But several of you wrote back with the same follow-up question:

"What about the one-pager? Do I need one if I already have a deck?"

The short answer: yes. And it might matter more than you may think.

Today, I'm going to cover exactly when to use a one-pager versus a deck, what goes on the page (section by section), and how to build one that earns the meeting, so that your deck can get the spotlight it deserves.

🧭 HERE’S WHAT WE’LL COVER TODAY:

  • Why you need a one-pager even if you already have a deck (and when to send which)

  • The One-Pager Anatomy: 7 sections that earn the meeting

  • A one-pager self-audit checklist you can use this weekend

  • Bonus resources

  • And more!

Let’s get into it.

FOUNDER STORY

A new page in Priya’s fundraise

A few months ago, a founder I advise, let's call her Priya, was stuck in a pattern that may sound familiar to a lot of you.

Priya is a brilliant scientist with a PhD in molecular biology, postdoc at a top-5 cancer center, and a first author on the paper that led to the company's core IP.

She understood her science better than anyone. And she'd poured that understanding into a 27-slide pitch deck - every mechanism explained, every data point contextualized, every competitive nuance accounted for.

The deck was her main calling card. She was sending it in cold emails, warm intros, LinkedIn messages, you name it.

The response, was frustratingly, mostly silence. Maybe a few polite meetings at RESI last year.

When we got on a call, Priya was frustrated, but not in the way you might expect.

She wasn't upset about the rejections. She was upset because she felt like investors weren't even seeing the science.

"They're not making it past slide 3," she told me.

"I can tell from the questions they ask… when they ask anything at all. They're not getting to the data that actually matters."

"What if you sent a one-pager instead?" I suggested.

She pushed back hard - and I get it.

For a technical founder, compressing years of research into a single page feels like a betrayal of the work.
====================
__REQUIREMENT 1__
Rewrite the part of the excerpt on one-pagers and pitch decks that opens with the words "Today, I'm going" and closes with "to send which)", substituting "single-page summary" for "one-pager".
__REQUIREMENT 2__
Extend the excerpt on one-pagers and pitch decks beyond its final sentence.

__Saved data entries__
====================
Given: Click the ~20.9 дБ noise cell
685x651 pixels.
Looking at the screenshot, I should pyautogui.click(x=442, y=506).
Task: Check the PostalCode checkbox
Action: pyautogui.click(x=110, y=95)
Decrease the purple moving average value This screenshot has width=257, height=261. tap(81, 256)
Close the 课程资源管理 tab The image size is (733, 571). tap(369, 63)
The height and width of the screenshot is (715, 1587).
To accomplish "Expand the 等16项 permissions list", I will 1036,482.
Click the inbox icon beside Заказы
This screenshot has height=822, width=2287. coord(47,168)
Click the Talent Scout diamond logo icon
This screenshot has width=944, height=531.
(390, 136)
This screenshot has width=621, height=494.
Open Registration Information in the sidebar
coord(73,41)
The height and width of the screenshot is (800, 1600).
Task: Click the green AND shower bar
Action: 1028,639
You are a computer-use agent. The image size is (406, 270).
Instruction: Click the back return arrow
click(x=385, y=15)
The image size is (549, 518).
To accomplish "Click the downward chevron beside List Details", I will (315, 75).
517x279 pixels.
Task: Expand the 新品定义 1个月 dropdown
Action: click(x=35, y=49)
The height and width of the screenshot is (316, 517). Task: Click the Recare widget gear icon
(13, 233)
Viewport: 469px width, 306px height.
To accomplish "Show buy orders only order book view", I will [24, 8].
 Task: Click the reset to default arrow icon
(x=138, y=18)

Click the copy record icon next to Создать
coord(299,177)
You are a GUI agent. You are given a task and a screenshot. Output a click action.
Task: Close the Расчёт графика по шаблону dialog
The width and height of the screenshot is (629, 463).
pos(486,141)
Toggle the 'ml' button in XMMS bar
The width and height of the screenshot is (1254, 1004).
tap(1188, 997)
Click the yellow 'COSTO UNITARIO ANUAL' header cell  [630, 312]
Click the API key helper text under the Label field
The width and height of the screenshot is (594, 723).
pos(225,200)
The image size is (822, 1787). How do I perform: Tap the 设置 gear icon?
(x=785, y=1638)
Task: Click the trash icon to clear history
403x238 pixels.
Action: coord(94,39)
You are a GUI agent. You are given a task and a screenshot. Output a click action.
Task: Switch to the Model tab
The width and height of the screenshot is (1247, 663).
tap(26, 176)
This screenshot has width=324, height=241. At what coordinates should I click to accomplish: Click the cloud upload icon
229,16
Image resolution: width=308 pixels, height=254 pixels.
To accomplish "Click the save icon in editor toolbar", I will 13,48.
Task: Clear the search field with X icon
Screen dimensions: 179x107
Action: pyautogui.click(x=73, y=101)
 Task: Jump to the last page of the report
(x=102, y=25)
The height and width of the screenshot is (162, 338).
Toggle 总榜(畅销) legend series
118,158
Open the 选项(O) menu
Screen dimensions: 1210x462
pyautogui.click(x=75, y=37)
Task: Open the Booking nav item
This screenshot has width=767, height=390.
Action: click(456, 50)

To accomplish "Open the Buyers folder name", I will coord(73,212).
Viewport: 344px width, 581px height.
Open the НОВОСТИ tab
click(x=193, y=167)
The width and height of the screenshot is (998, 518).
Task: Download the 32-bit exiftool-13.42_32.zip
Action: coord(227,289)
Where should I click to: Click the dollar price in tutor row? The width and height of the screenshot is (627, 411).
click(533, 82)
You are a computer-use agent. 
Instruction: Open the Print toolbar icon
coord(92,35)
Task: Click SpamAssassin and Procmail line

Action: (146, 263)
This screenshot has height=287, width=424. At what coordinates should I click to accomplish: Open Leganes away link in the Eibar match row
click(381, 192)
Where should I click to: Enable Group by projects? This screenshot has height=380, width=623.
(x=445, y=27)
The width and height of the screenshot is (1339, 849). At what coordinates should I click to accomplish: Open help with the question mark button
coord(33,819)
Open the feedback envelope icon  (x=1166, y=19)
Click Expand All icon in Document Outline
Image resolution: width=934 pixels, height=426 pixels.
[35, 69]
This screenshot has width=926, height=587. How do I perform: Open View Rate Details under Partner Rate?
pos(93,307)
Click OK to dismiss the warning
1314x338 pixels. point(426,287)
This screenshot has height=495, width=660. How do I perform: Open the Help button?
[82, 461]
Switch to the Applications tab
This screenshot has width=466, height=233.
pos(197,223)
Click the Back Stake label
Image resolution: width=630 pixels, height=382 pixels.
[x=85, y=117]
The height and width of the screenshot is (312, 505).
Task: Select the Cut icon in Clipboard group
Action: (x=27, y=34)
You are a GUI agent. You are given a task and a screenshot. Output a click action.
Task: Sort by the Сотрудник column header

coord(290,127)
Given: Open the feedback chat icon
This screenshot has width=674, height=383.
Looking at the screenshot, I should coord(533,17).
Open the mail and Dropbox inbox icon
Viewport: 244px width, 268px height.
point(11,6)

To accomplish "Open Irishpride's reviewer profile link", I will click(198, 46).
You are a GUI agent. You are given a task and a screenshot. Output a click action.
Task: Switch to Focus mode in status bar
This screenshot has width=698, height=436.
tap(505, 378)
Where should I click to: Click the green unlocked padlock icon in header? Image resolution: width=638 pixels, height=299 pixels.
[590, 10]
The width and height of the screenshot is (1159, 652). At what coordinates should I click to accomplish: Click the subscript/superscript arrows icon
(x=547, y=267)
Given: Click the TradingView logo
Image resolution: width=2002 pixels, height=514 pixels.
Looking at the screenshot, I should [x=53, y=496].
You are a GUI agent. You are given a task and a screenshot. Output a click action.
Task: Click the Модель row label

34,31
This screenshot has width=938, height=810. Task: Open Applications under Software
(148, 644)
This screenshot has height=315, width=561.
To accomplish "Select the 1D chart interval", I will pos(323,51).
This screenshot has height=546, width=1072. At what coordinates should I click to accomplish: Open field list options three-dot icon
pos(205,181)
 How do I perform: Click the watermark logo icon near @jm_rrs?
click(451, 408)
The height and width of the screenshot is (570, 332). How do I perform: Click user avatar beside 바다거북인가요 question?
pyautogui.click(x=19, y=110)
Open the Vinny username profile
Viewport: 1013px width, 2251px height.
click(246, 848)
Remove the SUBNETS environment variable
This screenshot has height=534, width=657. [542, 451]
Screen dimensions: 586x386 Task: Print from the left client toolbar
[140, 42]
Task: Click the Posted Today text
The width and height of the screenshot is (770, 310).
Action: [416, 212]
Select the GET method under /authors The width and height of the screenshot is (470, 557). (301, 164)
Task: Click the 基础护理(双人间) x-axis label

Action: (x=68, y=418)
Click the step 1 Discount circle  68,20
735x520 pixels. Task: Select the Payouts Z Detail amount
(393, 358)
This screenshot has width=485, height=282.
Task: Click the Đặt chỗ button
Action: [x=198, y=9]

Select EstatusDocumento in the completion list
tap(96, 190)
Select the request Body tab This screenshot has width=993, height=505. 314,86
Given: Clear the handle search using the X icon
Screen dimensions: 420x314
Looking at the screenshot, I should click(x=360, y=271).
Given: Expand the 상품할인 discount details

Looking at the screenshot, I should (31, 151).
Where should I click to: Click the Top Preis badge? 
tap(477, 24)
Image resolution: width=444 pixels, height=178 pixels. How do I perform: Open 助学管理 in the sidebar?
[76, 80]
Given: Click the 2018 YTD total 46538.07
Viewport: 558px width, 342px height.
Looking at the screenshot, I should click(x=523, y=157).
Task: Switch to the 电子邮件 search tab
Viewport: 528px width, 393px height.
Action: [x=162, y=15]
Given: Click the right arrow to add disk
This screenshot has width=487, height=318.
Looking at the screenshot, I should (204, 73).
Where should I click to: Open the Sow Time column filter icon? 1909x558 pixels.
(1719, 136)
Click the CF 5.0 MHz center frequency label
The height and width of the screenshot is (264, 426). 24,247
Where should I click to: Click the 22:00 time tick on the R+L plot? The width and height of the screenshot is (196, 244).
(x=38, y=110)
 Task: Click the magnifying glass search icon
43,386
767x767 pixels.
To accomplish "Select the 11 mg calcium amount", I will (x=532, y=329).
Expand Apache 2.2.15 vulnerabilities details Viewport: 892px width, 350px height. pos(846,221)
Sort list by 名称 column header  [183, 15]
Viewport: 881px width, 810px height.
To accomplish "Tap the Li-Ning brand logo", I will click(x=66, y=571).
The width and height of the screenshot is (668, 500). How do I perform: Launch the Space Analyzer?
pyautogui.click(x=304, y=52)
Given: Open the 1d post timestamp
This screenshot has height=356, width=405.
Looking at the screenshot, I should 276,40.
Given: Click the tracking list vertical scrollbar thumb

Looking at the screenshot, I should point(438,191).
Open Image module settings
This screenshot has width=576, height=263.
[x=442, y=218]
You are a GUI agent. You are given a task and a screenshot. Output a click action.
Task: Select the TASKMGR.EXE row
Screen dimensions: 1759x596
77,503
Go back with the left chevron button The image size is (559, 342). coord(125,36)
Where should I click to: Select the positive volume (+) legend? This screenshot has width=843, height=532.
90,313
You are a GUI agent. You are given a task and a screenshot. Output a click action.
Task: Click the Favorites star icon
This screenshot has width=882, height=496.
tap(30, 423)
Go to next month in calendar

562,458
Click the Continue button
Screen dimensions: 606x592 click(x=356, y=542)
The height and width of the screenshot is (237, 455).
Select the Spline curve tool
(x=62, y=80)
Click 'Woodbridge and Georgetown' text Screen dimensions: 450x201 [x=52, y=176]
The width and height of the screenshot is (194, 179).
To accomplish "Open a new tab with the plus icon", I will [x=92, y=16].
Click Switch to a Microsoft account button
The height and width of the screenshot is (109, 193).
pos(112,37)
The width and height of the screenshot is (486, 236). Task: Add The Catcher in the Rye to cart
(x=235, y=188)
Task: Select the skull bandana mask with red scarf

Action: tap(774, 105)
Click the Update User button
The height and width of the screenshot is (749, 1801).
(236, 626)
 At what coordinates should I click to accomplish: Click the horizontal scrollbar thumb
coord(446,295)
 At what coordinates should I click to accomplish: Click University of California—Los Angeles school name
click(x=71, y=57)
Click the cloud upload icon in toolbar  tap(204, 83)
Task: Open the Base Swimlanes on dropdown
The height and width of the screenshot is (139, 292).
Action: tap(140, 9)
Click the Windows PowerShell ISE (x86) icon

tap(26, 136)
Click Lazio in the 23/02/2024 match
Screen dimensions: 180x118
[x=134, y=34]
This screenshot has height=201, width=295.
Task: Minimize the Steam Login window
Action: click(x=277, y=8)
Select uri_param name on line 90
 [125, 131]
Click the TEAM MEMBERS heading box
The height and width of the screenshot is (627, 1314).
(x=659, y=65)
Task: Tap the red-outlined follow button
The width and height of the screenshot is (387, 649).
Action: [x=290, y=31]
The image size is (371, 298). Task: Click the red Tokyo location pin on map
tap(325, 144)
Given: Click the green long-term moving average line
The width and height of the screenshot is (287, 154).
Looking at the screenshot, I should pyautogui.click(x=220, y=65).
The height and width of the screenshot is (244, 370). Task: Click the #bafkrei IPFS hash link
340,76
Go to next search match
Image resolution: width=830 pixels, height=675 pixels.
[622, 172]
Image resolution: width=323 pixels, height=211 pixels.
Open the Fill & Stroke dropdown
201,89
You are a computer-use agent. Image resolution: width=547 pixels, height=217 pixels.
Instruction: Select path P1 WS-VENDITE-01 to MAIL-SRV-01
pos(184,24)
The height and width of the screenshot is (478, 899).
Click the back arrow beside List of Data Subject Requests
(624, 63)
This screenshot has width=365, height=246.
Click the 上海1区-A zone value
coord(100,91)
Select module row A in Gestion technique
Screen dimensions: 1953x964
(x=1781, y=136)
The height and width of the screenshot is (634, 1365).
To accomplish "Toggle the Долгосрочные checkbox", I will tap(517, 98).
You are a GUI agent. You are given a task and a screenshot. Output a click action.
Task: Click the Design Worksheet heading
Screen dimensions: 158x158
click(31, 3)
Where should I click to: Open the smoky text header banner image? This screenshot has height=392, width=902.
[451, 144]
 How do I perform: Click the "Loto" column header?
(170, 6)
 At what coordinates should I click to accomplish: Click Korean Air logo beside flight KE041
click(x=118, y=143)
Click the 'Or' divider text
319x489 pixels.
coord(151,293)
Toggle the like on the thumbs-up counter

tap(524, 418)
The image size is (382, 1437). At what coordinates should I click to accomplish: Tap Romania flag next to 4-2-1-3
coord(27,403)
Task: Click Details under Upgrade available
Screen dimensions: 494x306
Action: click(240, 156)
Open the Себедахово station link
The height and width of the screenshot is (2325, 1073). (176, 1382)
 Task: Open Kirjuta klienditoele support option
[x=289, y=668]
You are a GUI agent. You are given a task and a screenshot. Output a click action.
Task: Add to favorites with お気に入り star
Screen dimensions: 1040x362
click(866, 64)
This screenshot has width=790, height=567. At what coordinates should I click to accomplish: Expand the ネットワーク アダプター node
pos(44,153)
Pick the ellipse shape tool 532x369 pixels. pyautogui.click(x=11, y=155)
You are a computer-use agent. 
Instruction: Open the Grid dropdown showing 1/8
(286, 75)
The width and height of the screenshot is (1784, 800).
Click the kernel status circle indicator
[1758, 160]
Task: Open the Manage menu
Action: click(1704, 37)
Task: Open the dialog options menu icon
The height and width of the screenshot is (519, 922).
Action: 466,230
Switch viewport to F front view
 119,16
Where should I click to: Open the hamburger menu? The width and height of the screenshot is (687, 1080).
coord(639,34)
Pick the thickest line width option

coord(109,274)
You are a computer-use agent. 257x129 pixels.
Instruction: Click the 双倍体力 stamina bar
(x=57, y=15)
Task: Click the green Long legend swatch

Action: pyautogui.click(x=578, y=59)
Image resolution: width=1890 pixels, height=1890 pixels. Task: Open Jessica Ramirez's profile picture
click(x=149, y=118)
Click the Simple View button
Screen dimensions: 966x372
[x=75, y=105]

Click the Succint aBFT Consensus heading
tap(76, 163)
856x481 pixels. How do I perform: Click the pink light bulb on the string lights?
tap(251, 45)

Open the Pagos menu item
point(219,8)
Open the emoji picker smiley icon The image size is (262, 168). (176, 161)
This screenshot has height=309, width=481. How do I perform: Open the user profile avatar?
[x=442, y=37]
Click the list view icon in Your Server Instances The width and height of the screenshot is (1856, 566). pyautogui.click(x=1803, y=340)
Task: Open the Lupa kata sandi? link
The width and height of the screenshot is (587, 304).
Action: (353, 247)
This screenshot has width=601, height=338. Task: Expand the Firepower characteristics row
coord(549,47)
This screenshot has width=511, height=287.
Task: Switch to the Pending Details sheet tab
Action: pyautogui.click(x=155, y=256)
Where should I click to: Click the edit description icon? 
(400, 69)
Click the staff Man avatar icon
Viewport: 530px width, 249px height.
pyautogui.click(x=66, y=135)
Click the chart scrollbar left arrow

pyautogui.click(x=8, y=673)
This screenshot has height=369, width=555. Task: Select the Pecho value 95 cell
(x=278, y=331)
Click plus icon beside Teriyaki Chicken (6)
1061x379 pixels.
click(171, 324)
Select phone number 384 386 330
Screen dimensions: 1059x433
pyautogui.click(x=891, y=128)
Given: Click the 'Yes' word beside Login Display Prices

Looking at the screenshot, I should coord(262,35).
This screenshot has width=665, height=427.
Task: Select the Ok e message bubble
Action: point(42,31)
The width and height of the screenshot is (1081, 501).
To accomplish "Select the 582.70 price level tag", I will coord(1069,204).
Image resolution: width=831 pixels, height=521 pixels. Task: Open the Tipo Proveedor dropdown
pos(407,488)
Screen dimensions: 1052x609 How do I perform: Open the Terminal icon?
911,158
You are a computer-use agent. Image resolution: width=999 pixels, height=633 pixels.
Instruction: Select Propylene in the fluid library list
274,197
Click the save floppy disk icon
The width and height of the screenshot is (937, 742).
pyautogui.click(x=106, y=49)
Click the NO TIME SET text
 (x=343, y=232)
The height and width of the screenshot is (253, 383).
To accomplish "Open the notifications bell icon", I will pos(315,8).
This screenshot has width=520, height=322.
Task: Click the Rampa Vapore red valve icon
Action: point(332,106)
====================
__WRITTEN ANSWER 1__
Today, I'm going to cover exactly when to use a single-page summary versus a deck, what goes on the page (section by section), and how to build one that earns the meeting, so that your deck can get the spotlight it deserves.

🧭 HERE’S WHAT WE’LL COVER TODAY:

  • Why you need a single-page summary even if you already have a deck (and when to send which)

__WRITTEN ANSWER 2__
Priya's exact words were: "If I cut the MOA section, they won't understand why our approach is different. If I cut the competitive landscape, they'll think we're just another me-too. I can't fit what makes us special on one page."

That fear is real, and it's one I hear constantly. There's this deeply held belief that if the investor doesn't see the full picture of the science, they'll miss what makes you special.

That less detail means less credibility. That simplifying equals dumbing down.

But here's what was actually happening: Priya was sending a nearly 30-slide deep dive to people who hadn't yet decided whether to spend 30 seconds on her company.

She was answering questions nobody had asked - yet, and in doing so, she was burying the signal in the noise.

We spent an afternoon rebuilding her story into a single page. She agonized over what to cut. She hated the first three versions.

But by version four, something clicked - the one-pager didn't dilute her story. It sharpened it.

She sent it to an investor the following Tuesday through a warm intro. By Thursday, she had a meeting on the calendar.

In the meeting, the investor told her: "Your one-pager was the clearest summary I've seen this quarter. Let’s dig into the details."

That's the misunderstanding that I see most often.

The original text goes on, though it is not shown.